#### What is asked
Resume the account of a church service and the family seated beside the writer, starting right after its last sentence.

# start of Text extract

“The music was good, as usual, and the sermon was thought-provoking and inspiring, as usual. The prayers were solid and meaningful, as usual, and the people were warm and welcoming, as usual. What stood out for me was the family seated next to me, a dad, a mom, a daughter, and a son whom I didn’t recognize. Based on the boy’s movements and the attentions given him by his mother and sister, the son seemed to have some form of autism, maybe Asperger’s syndrome.
His foot and leg were bouncing almost constantly, calming only momentarily when his mother gently touched his knee, which she did every five or ten minutes. Before and after communion, he crossed himself repeatedly. He sang with more enthusiasm than musical ability, but if one must choose, that’s the one to have.
The moment that really touched me came at the offering.

# end of Text extract
# start of Dataset excerpt

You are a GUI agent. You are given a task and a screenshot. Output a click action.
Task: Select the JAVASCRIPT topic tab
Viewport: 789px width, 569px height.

# end of Dataset excerpt

#### Output of the task
He didn’t have money, but when I handed him the basket, he bowed toward it. At first I thought he was reverencing the basket as if it were an icon or some other holy thing. But then he leaned forward even more, placing the basket on his knees and nearly touching his forehead into the checks, bills, and envelopes inside. His family didn’t intervene, as if this were his normal routine. Then he sat up again and handed the basket to his mother.
Suddenly, it dawned upon me: he was putting himself in the offering basket, diving in head-first, if you will. And this must be what he does every week, his own self-made ritual.
And at that moment, I was awash in a baptism of grace.”
And a little child shall lead them.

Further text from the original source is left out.